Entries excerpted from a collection
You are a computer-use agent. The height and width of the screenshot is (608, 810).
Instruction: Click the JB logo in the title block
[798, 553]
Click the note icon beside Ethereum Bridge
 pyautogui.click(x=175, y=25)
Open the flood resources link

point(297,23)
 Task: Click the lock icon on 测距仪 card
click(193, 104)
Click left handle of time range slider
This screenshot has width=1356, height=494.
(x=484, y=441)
---
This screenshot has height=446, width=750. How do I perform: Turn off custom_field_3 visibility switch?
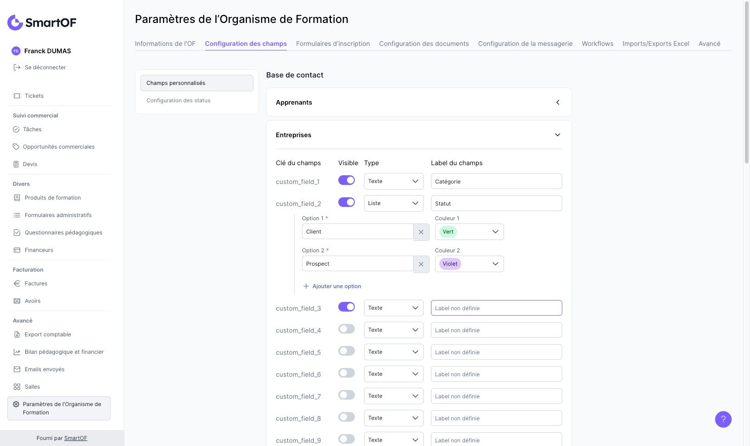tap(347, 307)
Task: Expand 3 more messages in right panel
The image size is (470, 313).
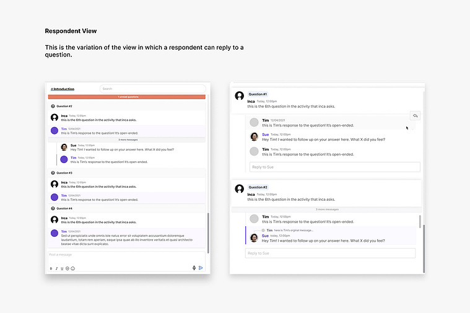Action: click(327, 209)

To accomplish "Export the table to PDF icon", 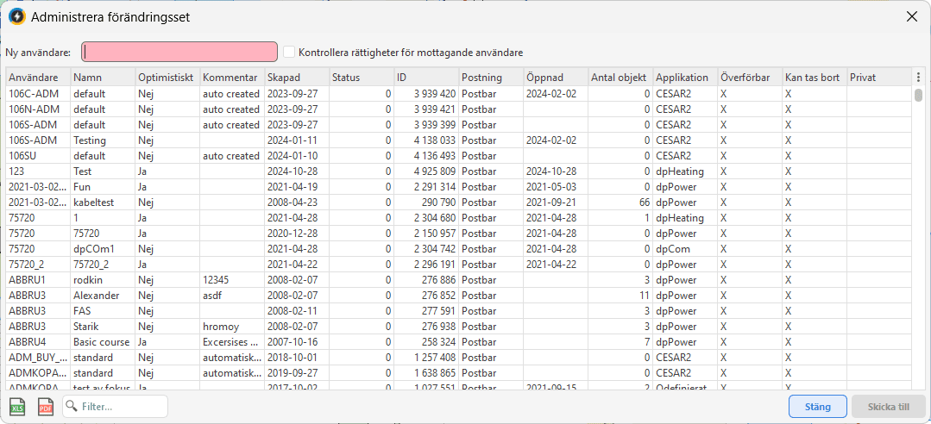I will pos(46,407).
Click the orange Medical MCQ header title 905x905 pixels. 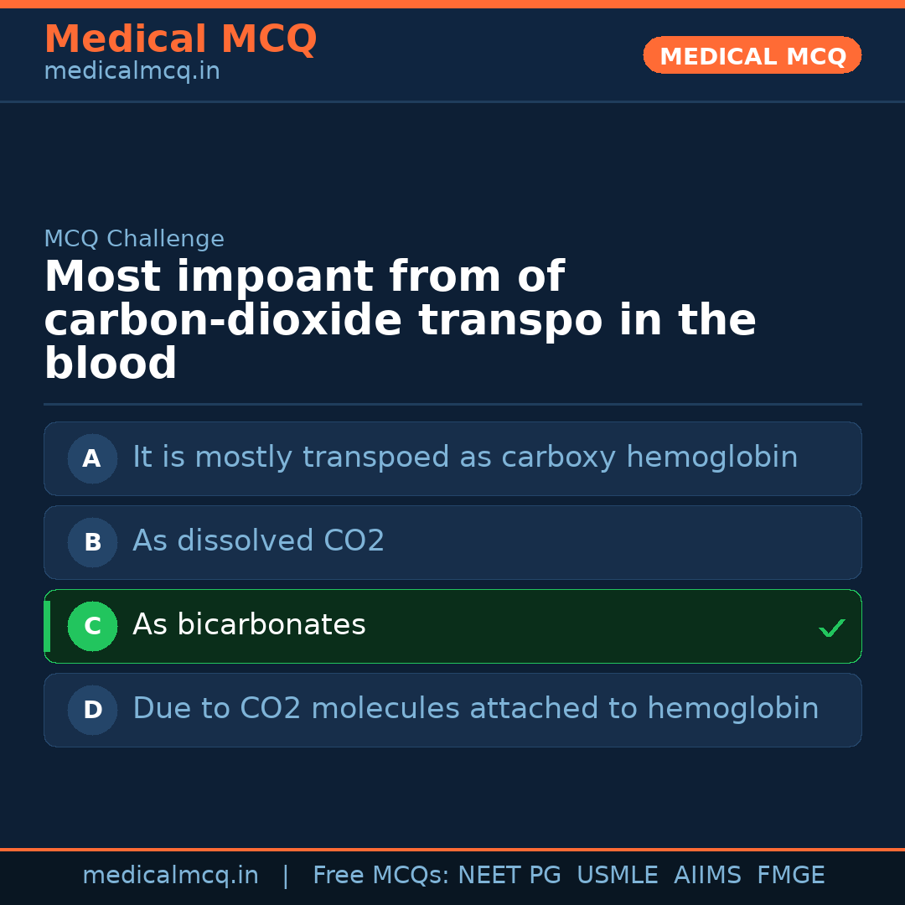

◆ Task description
Format the part of the entries that opens with the line containing "You are a computer-use" and closes with the line containing "(x=484, y=441)" as a Markdown table with the columns No. and Line. Number each line and leave out blank lines.

◆ The reply
| No. | Line |
|---|---|
| 1 | You are a computer-use agent. The height and width of the screenshot is (608, 810). |
| 2 | Instruction: Click the JB logo in the title block |
| 3 | [798, 553] |
| 4 | Click the note icon beside Ethereum Bridge |
| 5 |  pyautogui.click(x=175, y=25) |
| 6 | Open the flood resources link |
| 7 | point(297,23) |
| 8 |  Task: Click the lock icon on 测距仪 card |
| 9 | click(193, 104) |
| 10 | Click left handle of time range slider |
| 11 | This screenshot has width=1356, height=494. |
| 12 | (x=484, y=441) |